A decisão atendeu a pedido do Ministério Público da Bahia (MP-BA), que apontou supostas irregularidades na condução dos trabalhos. Na ação, a promotora Hortênsia Pinho argumentou que a revisão estaria sendo realizada sem estudos técnicos considerados essenciais para a análise atualizada do território e sem garantir participação popular efetiva.

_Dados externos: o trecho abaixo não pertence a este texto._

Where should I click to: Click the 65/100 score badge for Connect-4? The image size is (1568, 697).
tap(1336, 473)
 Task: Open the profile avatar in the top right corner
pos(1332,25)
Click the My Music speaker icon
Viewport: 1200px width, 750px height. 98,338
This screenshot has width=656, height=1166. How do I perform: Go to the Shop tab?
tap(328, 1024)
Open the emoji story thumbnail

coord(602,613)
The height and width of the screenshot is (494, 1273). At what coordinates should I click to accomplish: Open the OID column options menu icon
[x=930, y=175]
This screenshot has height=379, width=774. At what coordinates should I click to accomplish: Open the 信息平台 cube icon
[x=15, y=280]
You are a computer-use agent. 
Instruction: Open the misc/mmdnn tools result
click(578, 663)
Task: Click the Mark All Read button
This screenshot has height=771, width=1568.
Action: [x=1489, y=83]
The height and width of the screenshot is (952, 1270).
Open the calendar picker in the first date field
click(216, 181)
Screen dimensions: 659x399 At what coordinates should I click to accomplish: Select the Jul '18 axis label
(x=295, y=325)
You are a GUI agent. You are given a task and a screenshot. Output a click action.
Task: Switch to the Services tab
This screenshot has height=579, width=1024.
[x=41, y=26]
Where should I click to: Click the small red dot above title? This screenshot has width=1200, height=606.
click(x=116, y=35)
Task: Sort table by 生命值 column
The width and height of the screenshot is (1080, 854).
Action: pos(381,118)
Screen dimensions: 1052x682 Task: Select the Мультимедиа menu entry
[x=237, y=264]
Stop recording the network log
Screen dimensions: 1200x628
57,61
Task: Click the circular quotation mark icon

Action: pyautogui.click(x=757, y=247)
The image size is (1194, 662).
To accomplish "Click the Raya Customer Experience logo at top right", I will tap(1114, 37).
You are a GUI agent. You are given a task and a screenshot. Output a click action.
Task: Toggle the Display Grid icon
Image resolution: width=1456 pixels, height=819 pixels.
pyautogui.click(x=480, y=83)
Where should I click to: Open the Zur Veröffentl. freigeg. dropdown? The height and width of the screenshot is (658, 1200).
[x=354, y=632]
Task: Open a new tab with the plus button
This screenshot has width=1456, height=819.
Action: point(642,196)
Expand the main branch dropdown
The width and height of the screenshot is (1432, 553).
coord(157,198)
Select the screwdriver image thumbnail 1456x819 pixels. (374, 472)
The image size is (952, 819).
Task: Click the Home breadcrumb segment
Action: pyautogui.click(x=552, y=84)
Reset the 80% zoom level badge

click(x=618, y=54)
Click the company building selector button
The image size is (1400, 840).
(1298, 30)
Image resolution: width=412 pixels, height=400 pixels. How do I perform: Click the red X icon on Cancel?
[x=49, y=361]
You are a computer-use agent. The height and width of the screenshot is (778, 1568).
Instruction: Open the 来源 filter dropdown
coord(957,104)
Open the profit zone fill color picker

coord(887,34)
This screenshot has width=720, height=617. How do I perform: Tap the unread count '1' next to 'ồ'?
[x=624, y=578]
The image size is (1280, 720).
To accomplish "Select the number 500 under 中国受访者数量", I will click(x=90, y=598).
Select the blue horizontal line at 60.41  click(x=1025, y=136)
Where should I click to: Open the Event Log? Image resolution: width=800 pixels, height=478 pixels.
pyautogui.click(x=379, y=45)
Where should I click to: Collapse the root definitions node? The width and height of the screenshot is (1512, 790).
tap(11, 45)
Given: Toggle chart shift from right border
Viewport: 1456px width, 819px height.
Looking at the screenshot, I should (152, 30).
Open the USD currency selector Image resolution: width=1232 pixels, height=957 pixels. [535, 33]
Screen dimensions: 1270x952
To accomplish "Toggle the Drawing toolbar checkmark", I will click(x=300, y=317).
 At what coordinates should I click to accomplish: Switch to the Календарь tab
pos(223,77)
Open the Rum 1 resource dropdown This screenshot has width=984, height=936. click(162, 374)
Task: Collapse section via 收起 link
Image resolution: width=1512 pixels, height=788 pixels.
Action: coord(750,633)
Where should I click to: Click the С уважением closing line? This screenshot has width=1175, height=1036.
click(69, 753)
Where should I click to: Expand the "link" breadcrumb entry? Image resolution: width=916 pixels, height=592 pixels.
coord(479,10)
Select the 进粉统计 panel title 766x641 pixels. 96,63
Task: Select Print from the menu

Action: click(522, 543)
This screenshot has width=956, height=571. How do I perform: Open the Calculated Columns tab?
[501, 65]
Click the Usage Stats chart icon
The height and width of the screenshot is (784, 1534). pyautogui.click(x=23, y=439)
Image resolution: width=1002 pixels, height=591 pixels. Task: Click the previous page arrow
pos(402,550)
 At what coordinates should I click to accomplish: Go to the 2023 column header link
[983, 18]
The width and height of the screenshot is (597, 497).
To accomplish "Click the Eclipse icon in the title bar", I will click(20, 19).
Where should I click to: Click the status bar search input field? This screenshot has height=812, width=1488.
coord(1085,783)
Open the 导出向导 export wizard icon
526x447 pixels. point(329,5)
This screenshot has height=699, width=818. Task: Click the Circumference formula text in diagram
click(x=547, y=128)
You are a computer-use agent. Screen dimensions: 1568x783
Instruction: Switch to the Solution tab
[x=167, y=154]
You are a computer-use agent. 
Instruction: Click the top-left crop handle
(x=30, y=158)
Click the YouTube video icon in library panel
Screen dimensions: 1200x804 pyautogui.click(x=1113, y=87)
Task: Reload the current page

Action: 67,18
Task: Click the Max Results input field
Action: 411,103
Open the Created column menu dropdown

Com a determinação judicial, a prefeitura foi obrigada a ampliar a divulgação das audiências públicas e disponibilizar, em portal eletrônico de fácil acesso, documentos como o plano de comunicação, metodologia participativa, cronogramas, estudos técnicos, banco de dados e demais informações relacionadas à revisão do plano.
FGV entra no jogo
O novo PDDU é elaborado pela Fundação Getúlio Vargas (FGV), contratada pela gestão municipal em 2025 por R$ 3,6 milhões. O documento substituirá a versão atualmente em vigor, sancionada em 2016, cuja própria legislação previa uma revisão após oito anos.
A atualização do plano é considerada uma das principais pautas urbanísticas da capital baiana, por definir regras para expansão imobiliária, mobilidade, preservação ambiental, desenvolvimento econômico e uso do solo nos próximos anos.